As most of you in this field already know, the single-server configuration discussed previously would not be appropriate for professional installations. The guiding principle should be redundancy, resulting in no single source of failure. The level of sophistication is dependent on the applications and the enterprise. Web serving companies, for example, have to carefully design their architecture to ensure continued operation even after catastrophes such as fire, flood, etc.

Claiming to know NT does not make one a system administrator any more than knowing FrontPage makes one a web content designer. Putting up five web pages is not nearly the same as creating a deep company site with a consistent look and feel. There are sophisticated (and expensive) tools available for content creation. The person best able to make use of these tools is a professional graphic artist. There's also JavaScript and Java applets which require programmers familiar with these languages and the ability to work with the graphic artist.

Similarly, knowing how to program in ColdFusion makes you neither a database analyst nor a web server designer. In fact, ColdFusion insulates the programmer from the details of the database. This could result in very inefficient database queries which could tax the database servers as well as make the application seem slow. A ColdFusion programmer will not be familiar with nor should be responsible for deploying web-based applications. That is a separate skill with special requirements, as mentioned previously.

I'm a big advocate of using the right tool for the job. I earlier mentioned using FrontPage for creating a web site consisting of a few web pages of static content. In that case, you could probably host the site on an internal server. Larger sites require different tools and might even be hosted by specialty companies serving that niche. Finally, graphics intensive content requires even more tools and careful consideration of hosting and serving issues.

In other words, I'd no sooner use a light-weight tool like FrontPage to create a sophisticated web site than I would use Word to create a manuscript. I know that there are people who do, but in my experience there are much more appropriate tools. This comes back to my basic premise, which is that these tools hide complexity and give false confidence to some of the people who use them. Someone who's had success with trivial solutions might suggest a completely inappropriate tool for enterprise deployments.
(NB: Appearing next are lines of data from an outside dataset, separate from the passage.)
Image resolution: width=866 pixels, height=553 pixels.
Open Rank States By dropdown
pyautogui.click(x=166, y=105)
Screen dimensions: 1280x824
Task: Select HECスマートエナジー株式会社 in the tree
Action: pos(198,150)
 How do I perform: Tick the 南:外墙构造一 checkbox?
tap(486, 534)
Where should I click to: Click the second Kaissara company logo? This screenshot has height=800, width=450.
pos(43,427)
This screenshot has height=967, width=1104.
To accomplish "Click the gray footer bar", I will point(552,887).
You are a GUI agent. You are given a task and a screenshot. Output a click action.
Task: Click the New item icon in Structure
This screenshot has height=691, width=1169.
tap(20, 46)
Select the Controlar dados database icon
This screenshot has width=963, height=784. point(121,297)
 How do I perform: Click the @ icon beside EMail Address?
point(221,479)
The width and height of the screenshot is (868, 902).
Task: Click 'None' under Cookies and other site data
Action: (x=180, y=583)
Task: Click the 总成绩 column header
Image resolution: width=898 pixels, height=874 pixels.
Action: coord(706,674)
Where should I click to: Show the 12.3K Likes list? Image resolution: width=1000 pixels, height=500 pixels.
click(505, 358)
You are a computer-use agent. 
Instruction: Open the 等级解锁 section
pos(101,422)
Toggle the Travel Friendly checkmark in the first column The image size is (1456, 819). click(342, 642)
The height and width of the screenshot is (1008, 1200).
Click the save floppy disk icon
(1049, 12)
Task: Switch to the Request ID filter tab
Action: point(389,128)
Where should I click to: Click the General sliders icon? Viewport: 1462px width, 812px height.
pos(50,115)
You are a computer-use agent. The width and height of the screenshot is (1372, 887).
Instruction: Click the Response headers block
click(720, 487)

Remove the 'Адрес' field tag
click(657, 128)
Finally, I have to admit to my own development methodologoy. I'll use Canvas 7 or Paint Shop Pro 5 to create my graphic elements, roll-over images, etc, but I use a simple text editor to create the HTML. I use a lot of JavaScript for things like form validation, managing the switching of images (roll-overs) and the like, but I also appreciate the low-level control which straight HTML provides me. While graphical layout tools have the benefit of WYSIWYG, they also tend to create a lot of excessive HTML code, in my opinion.

It's the same thing with writing Java code. There are all kinds of tools like JBuilder, Visual Cafe, VisualAge for Java, etc., but I found myself spending more time wrestling with the tool than it would have taken me to write the code from scratch. I find that I can create Java code more rapidly using the text-editor approach than others can using more sophisticated tools. I know that I can debug code I've written myself much faster than those using the graphical tools.

I taught myself HTML and Java at a time when tools weren't available. Now that tools are available, it can actually take people longer to develop code than if they were familiar with the underlying languages. Interestingly enough, some vendors claim that they are providing personal productivity tools when what I see is a way to make content creation or application development more accessible to people with lesser computer skills. While this might assist in alleviating the current skills shortage, we should be mindful that these people are merely propogating the Visual Basic approach. It's not an intelligent way to deal with a serious problem.